[REQUIRED ACTION]
Exactly as they appear, output all of the records. Skip any images.

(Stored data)

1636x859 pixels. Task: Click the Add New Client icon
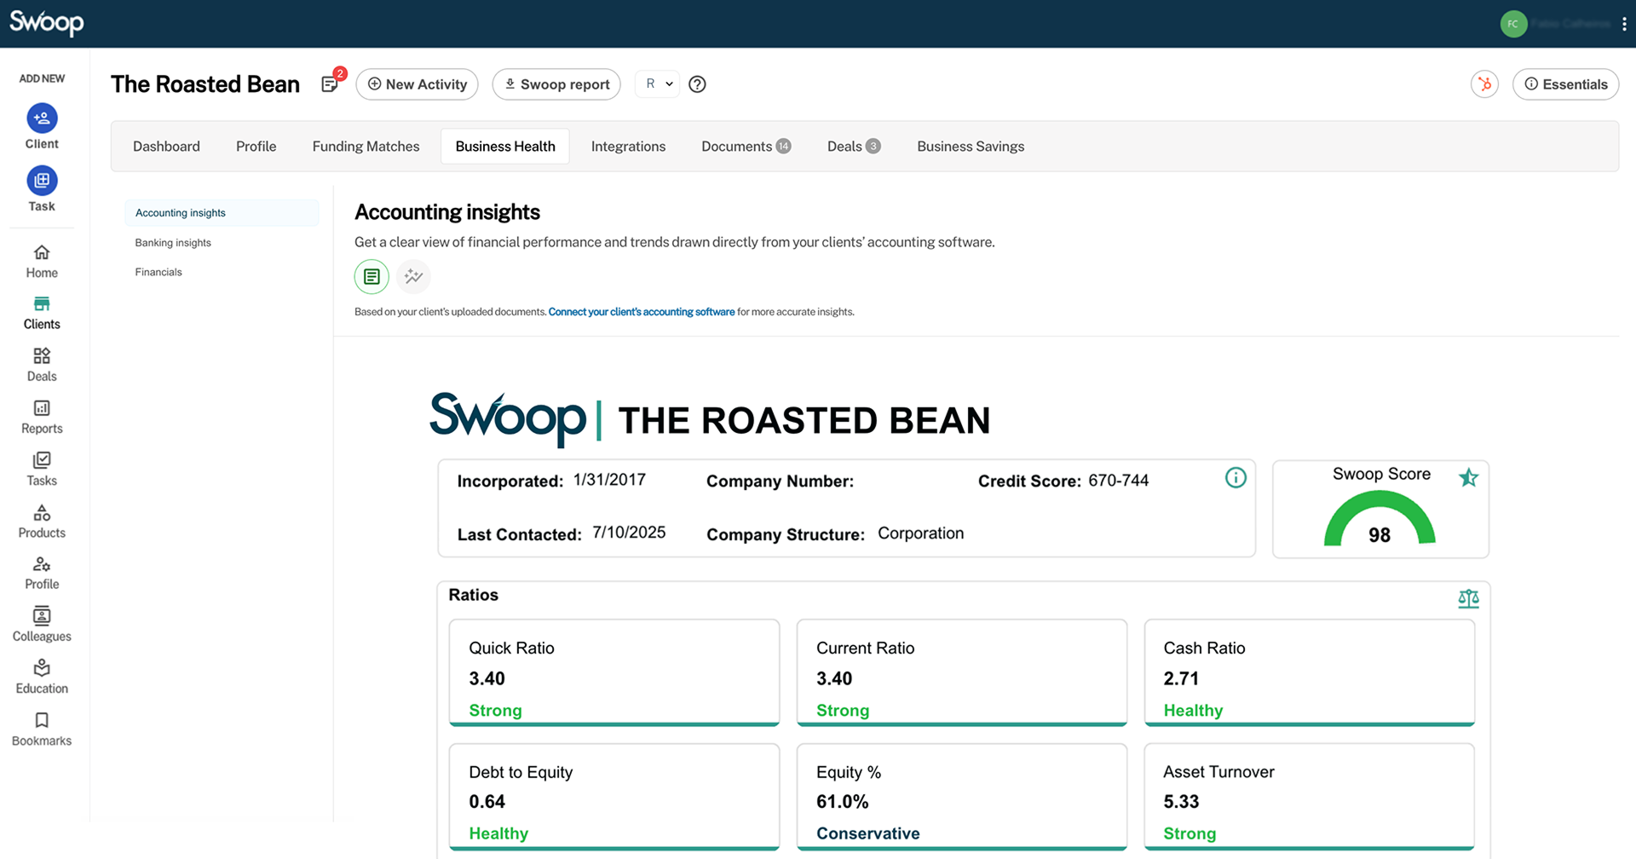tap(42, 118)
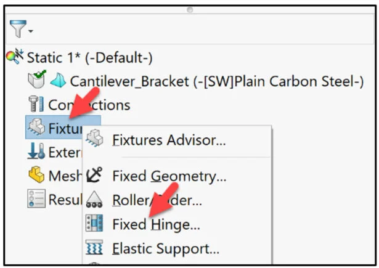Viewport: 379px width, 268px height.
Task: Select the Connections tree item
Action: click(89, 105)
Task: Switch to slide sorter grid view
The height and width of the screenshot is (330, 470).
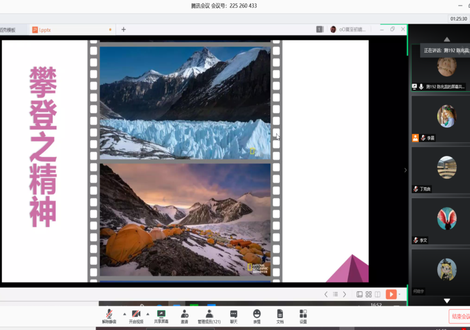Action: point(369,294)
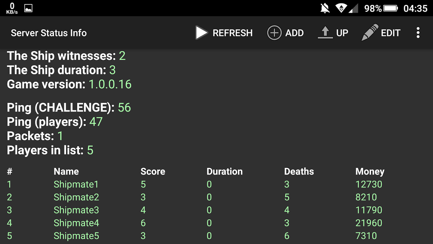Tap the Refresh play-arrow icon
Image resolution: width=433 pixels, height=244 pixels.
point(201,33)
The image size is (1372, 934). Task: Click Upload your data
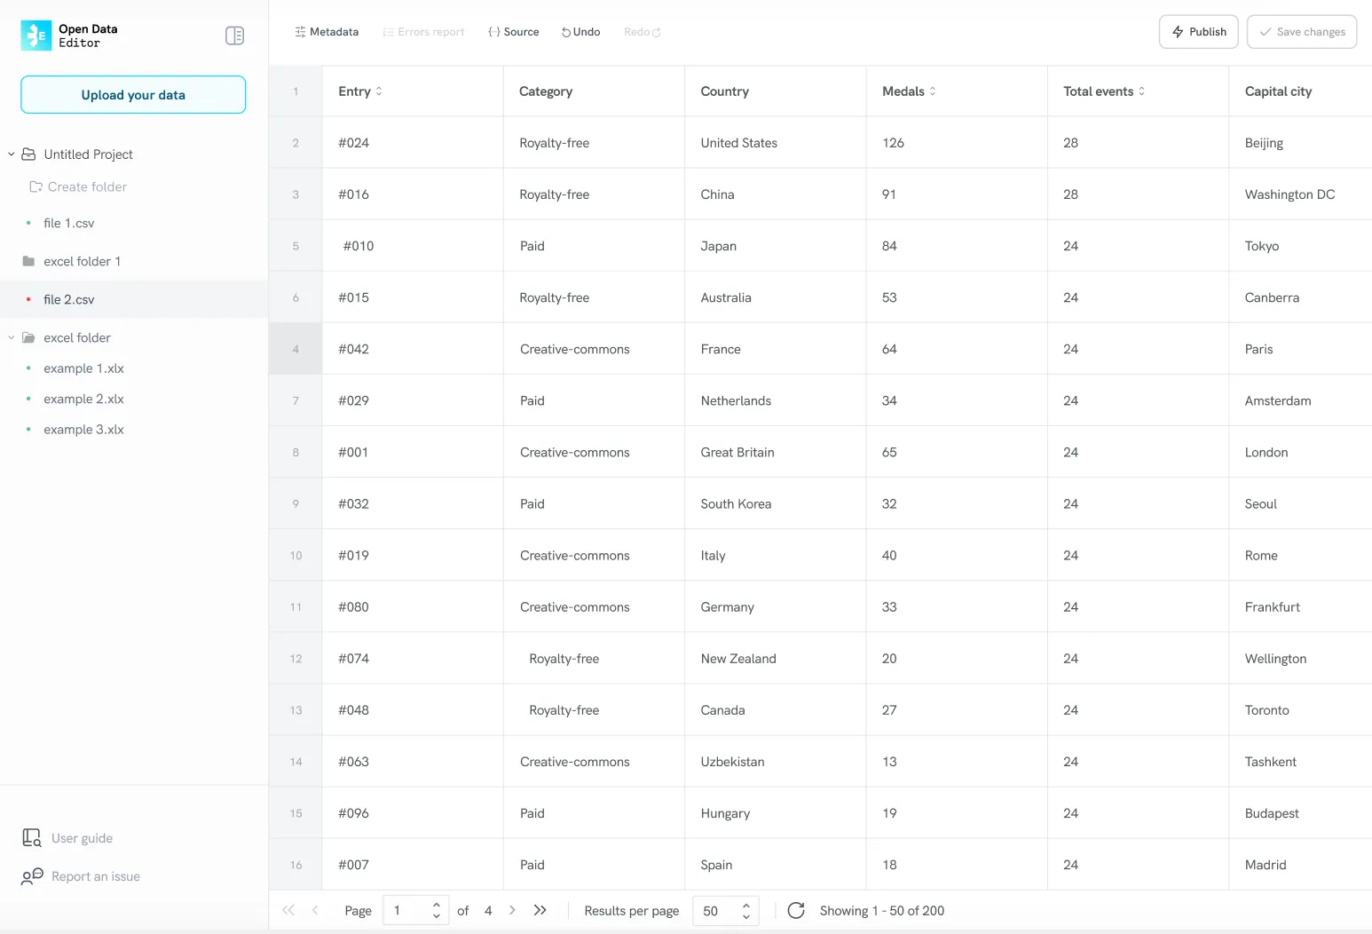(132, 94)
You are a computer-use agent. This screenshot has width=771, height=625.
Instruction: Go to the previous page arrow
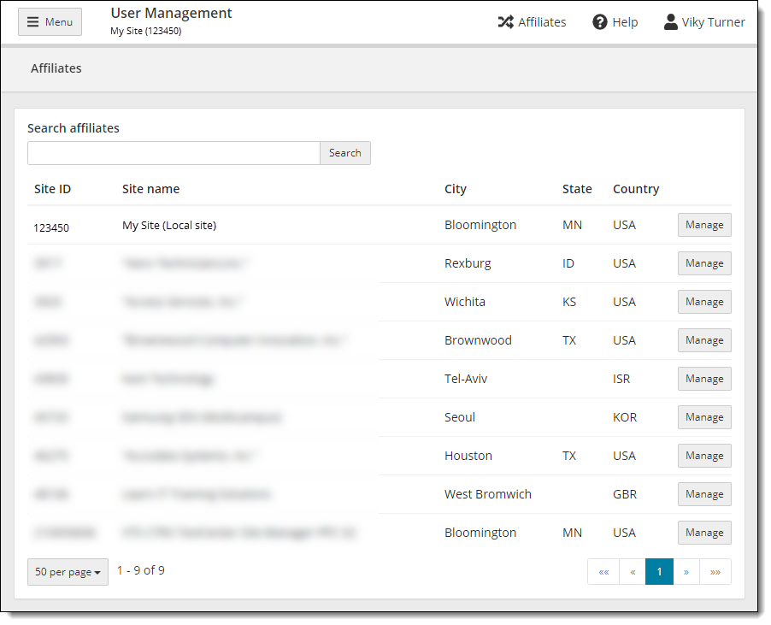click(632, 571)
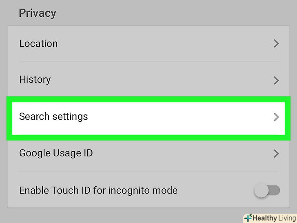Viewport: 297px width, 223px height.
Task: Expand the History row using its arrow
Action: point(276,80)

[FINAL ANSWER]
1636x859 pixels. Task: Click the Add New Client icon
tap(42, 118)
Viewport: 379px width, 268px height.
Task: Select the Connections tree item
Action: click(89, 105)
Task: Switch to slide sorter grid view
The height and width of the screenshot is (330, 470).
Action: point(369,294)
Tap the Refresh play-arrow icon
Image resolution: width=433 pixels, height=244 pixels.
point(201,33)
The image size is (1372, 934). Task: Click Upload your data
(132, 94)
You are a computer-use agent. This screenshot has width=771, height=625.
Instruction: Go to the previous page arrow
click(632, 571)
Viewport: 297px width, 223px height.
Task: Expand the History row using its arrow
Action: point(276,80)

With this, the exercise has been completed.